Carlson, J., Powell, M.A., and S.L. Warren. 2000. Can mycorrhizae improve tree establishment in the landscape? Proc. SNA Res. Conf. 45:405-407.
Spores of mycorrhizae-forming fungi added to the backfill soil around recently transplanted live oak (Quercus virginiana) had no significant effect on post-transplant stress, tree survival, or growth.
Gilman, E.F. 2001. Effect of nursery production method, irrigation, and inoculation with mycorrhizae-forming fungi on establishment ofQuercus virginiana. J. Arboric. 27:30-38.
Using established pin oak (Quercus palustris), willow oak (Quercus phellos), and red maple (Acer rubrum), scientists found no apparent measurable growth benefit to inoculation with a commercial mycorrhizal fungal product, unless it was combined with fertilizer.
Appleton, B., J. Koci, S. French, M. Lestyan, and R. Harris. 2003. Mycorrhizal fungal inoculation of established street trees. J. Arboric. 29:107-110.

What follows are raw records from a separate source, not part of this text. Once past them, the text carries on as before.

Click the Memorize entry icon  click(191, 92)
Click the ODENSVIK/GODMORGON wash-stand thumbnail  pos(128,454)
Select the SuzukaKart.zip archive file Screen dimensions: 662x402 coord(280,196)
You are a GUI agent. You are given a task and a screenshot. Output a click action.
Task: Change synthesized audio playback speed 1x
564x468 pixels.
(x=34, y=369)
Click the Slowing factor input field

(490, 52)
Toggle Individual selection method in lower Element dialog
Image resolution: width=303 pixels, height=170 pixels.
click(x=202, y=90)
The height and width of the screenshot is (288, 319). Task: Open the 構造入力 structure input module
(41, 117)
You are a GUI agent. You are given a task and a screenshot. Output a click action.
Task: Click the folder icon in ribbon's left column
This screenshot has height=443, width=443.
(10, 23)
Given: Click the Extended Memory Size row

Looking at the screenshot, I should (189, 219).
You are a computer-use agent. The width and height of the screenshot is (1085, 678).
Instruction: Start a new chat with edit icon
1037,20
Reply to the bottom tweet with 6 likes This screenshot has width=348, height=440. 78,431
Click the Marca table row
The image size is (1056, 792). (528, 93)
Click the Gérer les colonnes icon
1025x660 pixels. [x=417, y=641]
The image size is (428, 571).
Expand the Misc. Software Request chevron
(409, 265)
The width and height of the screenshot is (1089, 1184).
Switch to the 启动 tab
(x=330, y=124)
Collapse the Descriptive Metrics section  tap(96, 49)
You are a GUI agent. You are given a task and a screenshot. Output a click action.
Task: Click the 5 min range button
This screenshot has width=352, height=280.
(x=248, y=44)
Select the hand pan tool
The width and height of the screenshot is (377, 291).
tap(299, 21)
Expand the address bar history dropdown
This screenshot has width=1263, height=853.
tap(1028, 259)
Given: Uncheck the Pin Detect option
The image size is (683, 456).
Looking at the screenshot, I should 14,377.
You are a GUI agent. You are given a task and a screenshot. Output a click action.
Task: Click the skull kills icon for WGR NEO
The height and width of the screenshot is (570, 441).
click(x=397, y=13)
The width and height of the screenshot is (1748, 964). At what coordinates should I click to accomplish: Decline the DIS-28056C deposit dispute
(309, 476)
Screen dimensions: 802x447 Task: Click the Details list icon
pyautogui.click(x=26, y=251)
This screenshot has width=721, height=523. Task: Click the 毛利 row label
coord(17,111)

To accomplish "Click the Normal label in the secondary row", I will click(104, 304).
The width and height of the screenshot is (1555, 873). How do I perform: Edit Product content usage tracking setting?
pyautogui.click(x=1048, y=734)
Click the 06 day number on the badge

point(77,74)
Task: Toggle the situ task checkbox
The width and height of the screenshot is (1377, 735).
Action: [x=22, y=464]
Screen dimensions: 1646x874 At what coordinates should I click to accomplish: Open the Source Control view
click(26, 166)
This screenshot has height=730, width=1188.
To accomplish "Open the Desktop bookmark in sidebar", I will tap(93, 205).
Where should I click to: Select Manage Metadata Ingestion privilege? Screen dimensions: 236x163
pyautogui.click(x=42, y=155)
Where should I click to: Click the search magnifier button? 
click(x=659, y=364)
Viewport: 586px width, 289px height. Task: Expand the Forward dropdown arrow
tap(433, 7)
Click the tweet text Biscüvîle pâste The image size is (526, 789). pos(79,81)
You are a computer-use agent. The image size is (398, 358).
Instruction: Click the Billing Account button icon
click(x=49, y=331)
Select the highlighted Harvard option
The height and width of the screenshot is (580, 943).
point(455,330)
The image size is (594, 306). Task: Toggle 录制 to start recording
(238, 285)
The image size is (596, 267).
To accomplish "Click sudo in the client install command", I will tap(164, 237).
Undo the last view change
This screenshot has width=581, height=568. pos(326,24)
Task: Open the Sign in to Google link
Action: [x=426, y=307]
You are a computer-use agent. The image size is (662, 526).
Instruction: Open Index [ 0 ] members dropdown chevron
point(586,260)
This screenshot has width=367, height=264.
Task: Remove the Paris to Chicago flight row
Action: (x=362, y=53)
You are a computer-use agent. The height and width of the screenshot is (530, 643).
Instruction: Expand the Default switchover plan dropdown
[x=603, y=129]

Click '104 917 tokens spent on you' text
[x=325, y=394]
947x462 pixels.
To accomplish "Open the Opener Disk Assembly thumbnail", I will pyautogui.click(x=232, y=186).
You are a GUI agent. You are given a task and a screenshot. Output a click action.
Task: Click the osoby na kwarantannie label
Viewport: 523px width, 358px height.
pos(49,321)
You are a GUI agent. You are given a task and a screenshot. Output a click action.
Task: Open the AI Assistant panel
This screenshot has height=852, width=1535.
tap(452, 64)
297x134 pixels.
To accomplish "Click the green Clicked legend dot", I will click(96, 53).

And there you have it. Give or take a stray scientific paper or two, this is the sum total of the published research on this topic. Therefore, it seems premature to suggest adding spores of mycorrhizae-forming fungi to the backfill soil should become standard operating procedure when installing woody plants this spring. Of course, in years to come, as we learn more from the scientific community and green industry professionals, we may in fact fully embrace this promising but largely unproven treatment. But in the meantime, let's all agree to continue stressing the proven importance of choosing the right plant for a given site, adherence to proper planting technique, and the need for delivering timely and appropriate amounts of water to newly-planted trees and shrubs.